These days I think the sane option is to just add a static assert that the machine is little endian and move on with your life. Unless you're writing glibc or something do you really care about supporting ancient IBM mainframes?
Plenty of binary formats out there containing big endian integers. An example is the format I'm dealing with right now: ELF files. Their endianness matches that of the ELF's target architecture.
Apparently they designed it that way in order to ensure all values in the ELF are naturally encoded in memory when it is processed on the architecture it is intended to run on. So if you're writing a program loader or something you can just directly read the integers out of the ELF's data structures and call it a day.
Processing arbitrary ELF inputs requires adapting to their endianness though.

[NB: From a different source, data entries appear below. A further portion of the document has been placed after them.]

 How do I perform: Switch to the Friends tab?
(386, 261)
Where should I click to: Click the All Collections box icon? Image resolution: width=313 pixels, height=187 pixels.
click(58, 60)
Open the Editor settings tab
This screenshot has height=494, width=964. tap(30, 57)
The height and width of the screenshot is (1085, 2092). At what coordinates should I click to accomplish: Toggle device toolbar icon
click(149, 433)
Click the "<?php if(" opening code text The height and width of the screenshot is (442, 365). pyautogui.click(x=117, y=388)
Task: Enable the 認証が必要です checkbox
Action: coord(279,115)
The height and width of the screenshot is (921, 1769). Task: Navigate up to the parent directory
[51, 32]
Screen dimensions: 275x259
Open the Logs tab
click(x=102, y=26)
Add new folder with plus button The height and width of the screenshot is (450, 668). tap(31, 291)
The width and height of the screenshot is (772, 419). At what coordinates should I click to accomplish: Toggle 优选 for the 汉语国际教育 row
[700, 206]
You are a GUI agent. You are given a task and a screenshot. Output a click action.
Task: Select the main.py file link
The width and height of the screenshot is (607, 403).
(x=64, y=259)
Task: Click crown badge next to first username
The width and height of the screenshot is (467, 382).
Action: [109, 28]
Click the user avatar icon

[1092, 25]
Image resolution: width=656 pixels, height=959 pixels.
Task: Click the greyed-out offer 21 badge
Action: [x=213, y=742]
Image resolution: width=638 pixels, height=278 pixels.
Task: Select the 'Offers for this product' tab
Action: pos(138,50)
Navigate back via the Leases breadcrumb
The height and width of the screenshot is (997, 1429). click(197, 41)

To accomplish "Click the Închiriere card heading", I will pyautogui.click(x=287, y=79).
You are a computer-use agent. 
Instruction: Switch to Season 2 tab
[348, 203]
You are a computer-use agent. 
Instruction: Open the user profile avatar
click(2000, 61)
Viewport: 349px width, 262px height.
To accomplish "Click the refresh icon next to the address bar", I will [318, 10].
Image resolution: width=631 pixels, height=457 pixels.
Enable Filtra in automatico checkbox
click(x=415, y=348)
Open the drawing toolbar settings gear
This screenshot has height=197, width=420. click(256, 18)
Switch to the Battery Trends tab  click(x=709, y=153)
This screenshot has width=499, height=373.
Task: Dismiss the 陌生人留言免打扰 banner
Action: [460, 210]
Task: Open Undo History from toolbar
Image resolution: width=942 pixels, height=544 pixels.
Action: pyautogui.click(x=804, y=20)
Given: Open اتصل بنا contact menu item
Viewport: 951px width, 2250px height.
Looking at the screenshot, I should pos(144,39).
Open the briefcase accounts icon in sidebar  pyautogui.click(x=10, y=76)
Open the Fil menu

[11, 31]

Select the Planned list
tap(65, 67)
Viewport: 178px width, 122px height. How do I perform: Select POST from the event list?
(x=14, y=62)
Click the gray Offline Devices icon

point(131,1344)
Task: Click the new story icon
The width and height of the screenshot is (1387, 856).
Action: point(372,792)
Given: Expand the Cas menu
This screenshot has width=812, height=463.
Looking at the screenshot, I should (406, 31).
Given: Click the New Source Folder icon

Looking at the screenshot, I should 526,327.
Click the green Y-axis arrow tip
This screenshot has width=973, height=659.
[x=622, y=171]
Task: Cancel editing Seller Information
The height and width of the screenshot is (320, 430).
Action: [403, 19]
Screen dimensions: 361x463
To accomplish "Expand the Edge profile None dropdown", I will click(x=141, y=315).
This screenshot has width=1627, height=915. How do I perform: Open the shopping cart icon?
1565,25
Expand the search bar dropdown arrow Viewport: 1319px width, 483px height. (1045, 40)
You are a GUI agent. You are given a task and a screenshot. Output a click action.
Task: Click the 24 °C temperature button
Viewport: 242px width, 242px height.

The fun really starts if you have a CPU using big endian and a bus using little endian..
Back in the late 1990s, we moved from Motorola 68k / sbus to Power/PCI. To make the transition easy, we kept using big endian for the CPU. However, all available networking chips only supported PCI / little endian at this point. For DMA descriptor addresses and chip registers, one had to remember to use little endian.
I feel like we're at a point where you should assume little endian serialization and treat anything big endian as a slow path you don't care about. There's no real reason for any blob, stream, or socket to use big endian for anything afaict.
If some legacy system still serializes big endian data then call bswap and call it a day.
The internet is big-endian, and generally data sent over the wire is converted to/from BE. For example the numbers in IP or TCP headers are big-endian, and any RFC that defines a protocol including binary data will generally go with big-endian numbers.
I believe this dates from Bolt Baranek and Newman basing the IMP on a BE architecture. Similarly computers tend to be LE these days because that's what the "winning" PC architecture (x86) uses.
The low-level parts of the network are big-endian because they date from a time when a lot of networking was done on big-endian machines. Most modern protocols and data encodings above UDP/TCP are explicitly little-endian because x86 and most modern ARM are little-endian. I can't remember the last time I had to write a protocol codec that was big-endian; that was common in the 1990s, but that was a long time ago. Even for protocols that explicitly support both big- and little-endian encodings, I never see an actual big-endian encoding in the wild and some implementations don't bother to support them even though they are part of the standard, with seemingly little consequence.
There are vestiges of big-endian in the lower layers of the network but that is a historical artifact from when many UNIX servers were big-endian. It makes no sense to do new development with big-endian formats, and in practice it has become quite rare as one would reasonably expect.
Is it though? Because my experience is very different than GP’s: git uses network byte order for its binary files, msgpack and cbor use network byte order, websocket uses network byte order, …
> any RFC that defines a protocol including binary data will generally go with big-endian numbers
I'm not sure this is true. And if it is true it really shouldn't be. There are effectively no modern big endian CPUs. If designing a new protocol there is, afaict, zero benefit to serializing anything as big endian.
It's unfortunate that TCP headers and networking are big endian. It's a historical artifact.
Converting data to/from BE is a waste. I've designed and implemented a variety of simple communication protocols. They all define the wire format to be LE. Works great, zero issues, zero regrets.
> There are effectively no modern big endian CPUs.
POWER9, Power10 and s390x/Telum/etc. all say hi. The first two in particular have a little endian mode and most Linuces run them little, but they all can run big, and on z/OS, AIX and IBM i, must do so.
I imagine you'll say effectively no one cares about them, but they do exist, are used in shipping systems you can buy today, and are fully supported.
Yeah those are a teeny tiny fraction of CPUs on the market. Little Endian should be the default and the rare big endian CPU gets to run the slow path.
Almost no code anyone here will write will run on those chips. It’s not something almost any programmer needs to worry about. And those that do can easily add support where it’s necessary.
The point is that big endian is an extreme outlier.
If you're writing an implementation of one of those "early protocols", sure. If not, call a well-known library, let it do whatever bit twiddling it needs to, and get on with what you were actually doing.
Also recommending octal is sadistic!